Enrolment doubled going into the second year of the Vancouver School Board's Aboriginal Choice school on East Hastings, "The plan was to start small and grow slowly," says Vonnie Hutchingson, principal, "although we've doubled our enrolment." The majority of the new enrolment is in kindergarten. The VSB called the school-within-a-school an 'Aboriginal Focus School' and established it as the school year began at 1950 E Hastings Street in 2012, an open door to Indigenous Education.
"It's a great location, big classrooms and students in them from kindergarten to grade 4," says Hutchingson. The school started as K to 3, this year is K to 4, and next year will be K to 5." Students will be able to progress through their elementary years within the Aboriginal Focus School. New students will be coming from different agencies, and Hutchingson has been working with remarkable success with Headstart in East Vancouver as an example.
The Aboriginal Focus School is located at Sir William Macdonald Elementary School. Aboriginal and non-Aboriginal students from Metro Vancouver are welcome to enroll in this unique and innovative school.
The curriculum continues to expand to accommodate the new grades and growing number of students, "It continues as designed," she says. "The school district allows autonomy for some of the program and the development of some curriculum features the Aboriginal culture and theme. We worked with federal government and local school authorities, we comissioned some artwork and purchased paintings, we have a Salishan artist's work at the entrance, doors have been redone, carving is represented."
It's urban education that is new in B.C. Enrolment stood at six after the Vancouver School Board approved opening in the spring of 2012. Registration materials were distributed in the hope the school would open with a minimum of 12 students, which it surpassed in it's initial opening. “The focus has to be on parents, family and community, and what it is that they want for their children,” said Hutchingson, an educator from Haida Gwaii with Haida and Tsimshian heritage and growing success in the education system to be awakened to the needs of Aboriginal students.

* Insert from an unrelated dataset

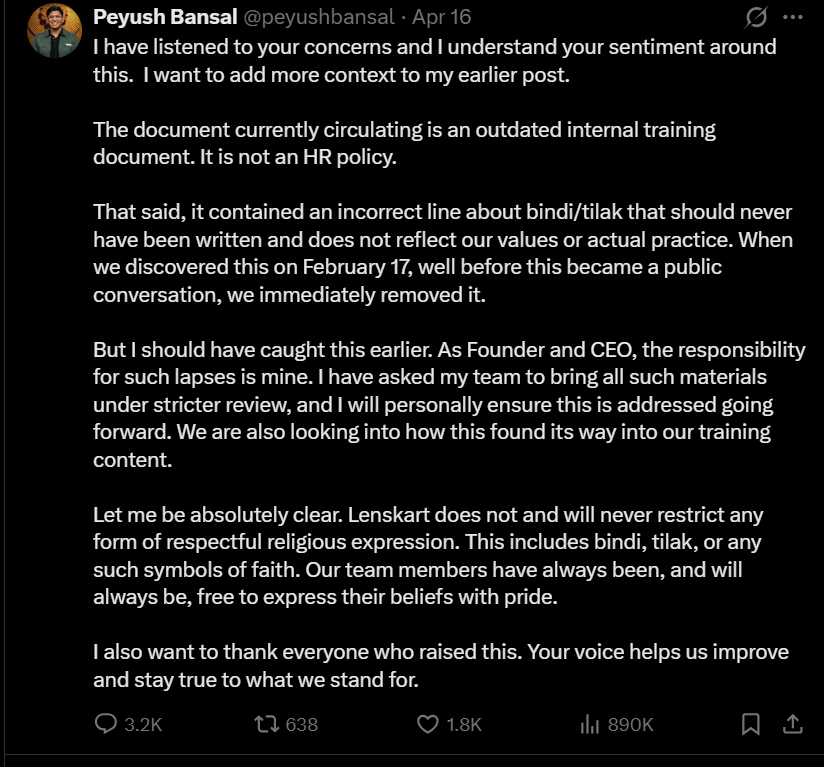824x767 pixels.
Task: Open Peyush Bansal's profile picture
Action: pyautogui.click(x=53, y=31)

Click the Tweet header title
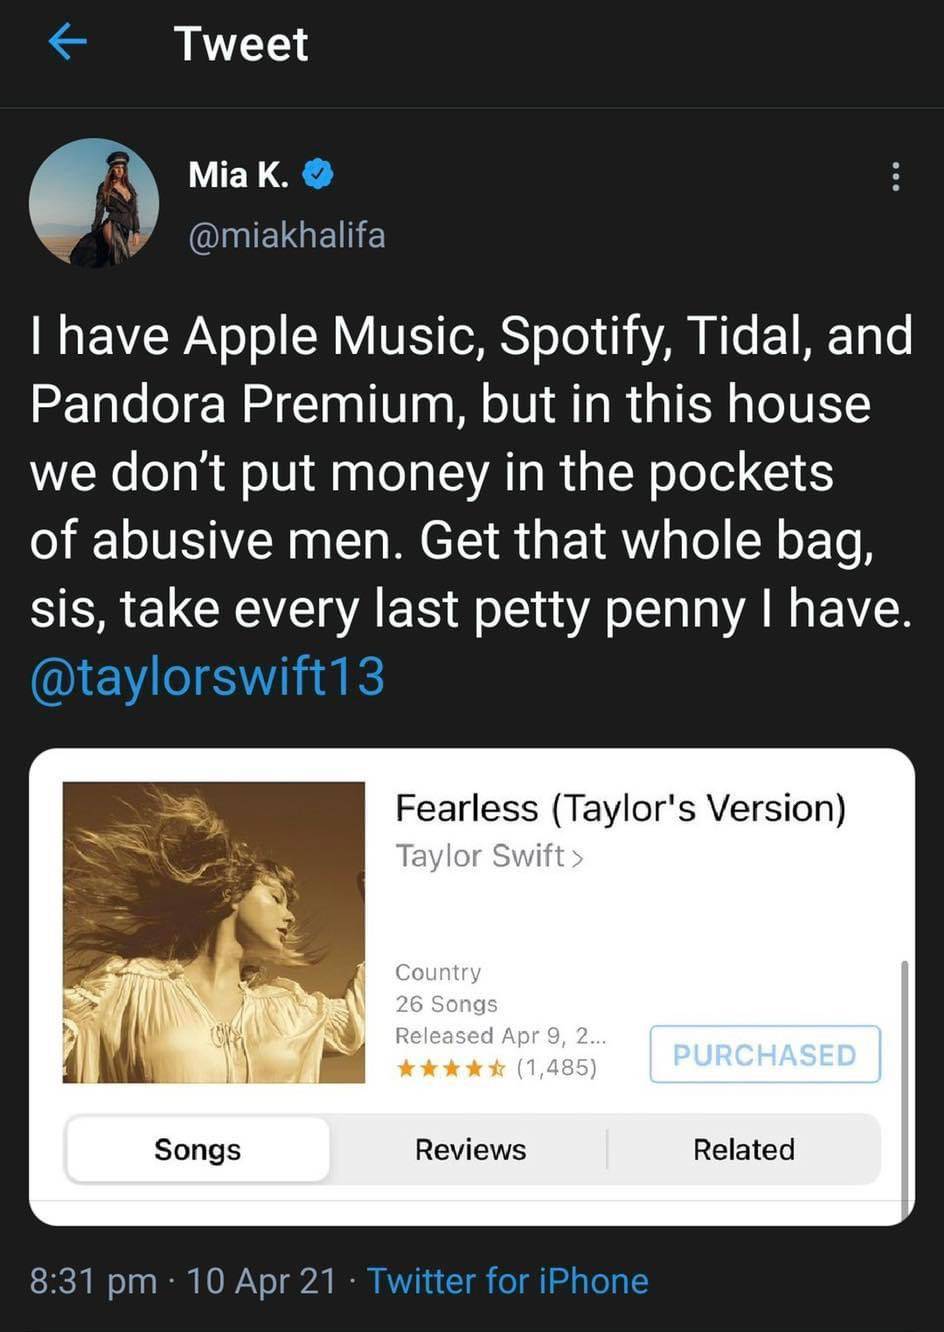click(x=241, y=44)
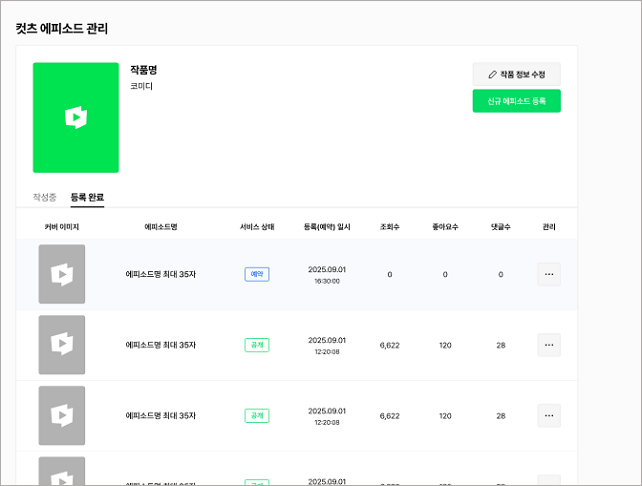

Hutchingson has an education degree from Simon Fraser University in the early 1980s and taught elementary and secondary school in Prince Rupert. She rose to principal of a new school but knew success for Aboriginal students was not happening, "I thought, we have all the bells and whistles, the physical envelope was beautiful, but we still weren't having the kind of success that I would like to see for Aboriginal students.” Hutchingson took a job in the provincial Ministry of Education as Aboriginal Coordinator then Director of Aboriginal Education through the 1990s where she put an emphasis on analyzing and reporting Aboriginal graduation rates. “What we know from research is that if you focus on an area, that area will grow,” she said. “The performance levels of aboriginal students has grown and they are doing better, but it seems to have plateaued.”
The history of education in Aboriginal life is presently being written by the Truth and Reconciliation Commission (TRC). The TRC records the message from generations that attended Residential Schools in Canada from 1920s to 1970s. Few argue statistics on education in modern-day Aboriginal life are abysmal in a direct cause-and-effect aftermath of the Residential School system. What else explains the reality that in the City of Vancouver, for example, only 32.1 percent of Aboriginal youth will achieve their Dogwood Diploma, whereas the percent for non-aboriginal students is 82.5?
It remains a system that is failing kids and Hutchingston is joined by others searching for ways to improve Aboriginal graduation rates in the province. School District 57 in Prince George put together an Aboriginal Education Task Force in 2008 to report to the Aboriginal Education Board (formed in the mid-1990s). The priority was to increase academic achievement levels (that are at critical lows similar to Vancouver). The task force succeeded in stepping toward a solution when the 'Aboriginal Choice School' -- Nusdeh 'Yoh House of the Future -- began operations in Prince George in 2010, the first Aboriginal choice school within the public school system in the province.